It should be noted that, by express provision of article 126-bis, paragraph 3, of the TUF, integration is not allowed for matters on which the Meeting resolves, pursuant to law, upon the proposal of the board of directors or on the basis of a draft or a report prepared by such body other than the illustrative report referred to in article 125-ter, paragraph 1, of the TUF.
Requests shall be submitted in writing by registered mail with return receipt to the address of the Company's registered office in Jolanda di Savoia (Ferrara), via Cavicchini 2, or by certified e-mail to [email protected] and shall be accompanied by the following documents:
personal data of the requesting shareholder (surname and first name, place and date of birth or, in the case of an entity or company, name and registered office, and tax code); if the applicant is a legal person, indication of the pro tempore legal representative or other person with appropriate powers submitting the application, together with documentation proving powers of signature; and
communication produced by the depository intermediary, effective as of the date of the request itself, certifying the ownership of the shares by the requesting shareholder and the shareholding required to request the integration of the agenda.

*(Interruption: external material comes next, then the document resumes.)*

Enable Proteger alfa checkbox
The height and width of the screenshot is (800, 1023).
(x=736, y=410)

Also by the deadline of the tenth day from the publication of this notice of call (i.e. 5 May 2025), the requesting party must submit to the board of directors the report pursuant to article 126-bis, paragraph 4, of the TUF, in which it must indicate the justification of the matter with which it is proposed to supplement the agenda, or the justification of the resolution proposals submitted on the matters already on the agenda.

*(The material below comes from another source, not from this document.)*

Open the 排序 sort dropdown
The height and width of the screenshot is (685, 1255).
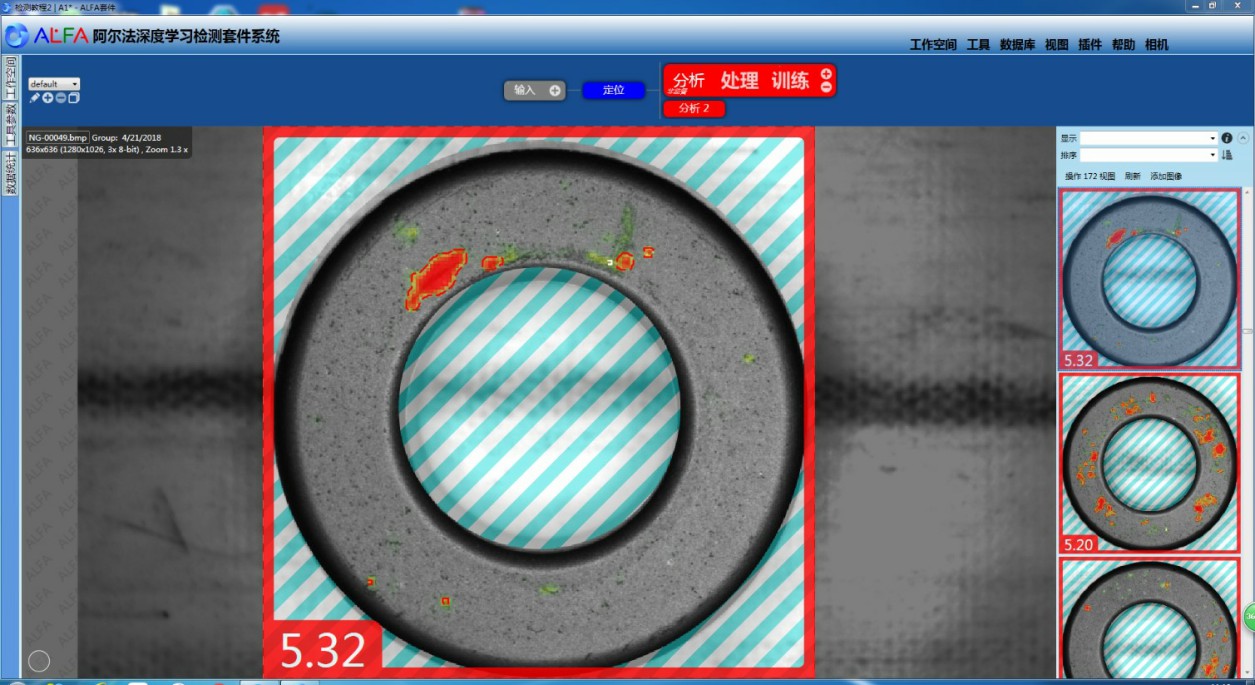point(1148,155)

Any additions to the agenda or the submission of resolution proposals on items already on the agenda shall be announced in the same manner as prescribed for the publication of the notice of call no later than the fifteenth day before the date set for the Shareholders' Meeting (i.e. no later than 21 May 2025). At the same time as the publication of the notice of addition to the agenda or the presentation of resolution proposals on items already on the agenda, the report prepared by the requesting shareholders, accompanied by any evaluations of the board of directors, will be made available to the public, in the same form as the documents relating to the Shareholders' Meeting.
Since participation in the Shareholders' Meeting is allowed exclusively through the Designated Representative, for the sole purpose of this Shareholders' Meeting, those entitled to vote may individually submit resolution proposals to the Company on the items on the agenda - pursuant to article 126-bis, paragraph 1, penultimate sentence, of the TUF - by 21 May 2025.
The aforementioned proposals, formulated in a clear and complete manner, shall be submitted in writing, indicating as reference "Resolution proposals pursuant to article 126-bis, paragraph 1, penultimate sentence, TUF", together with the information allowing for the identification of the person submitting them, as well as the information relating to the ownership of shares (by means of the appropriate intermediary certification) and of the relevant voting right, and sent to the Company by the aforementioned deadline (i.e. by 21 May 2025) by certified e-mail to the address [email protected].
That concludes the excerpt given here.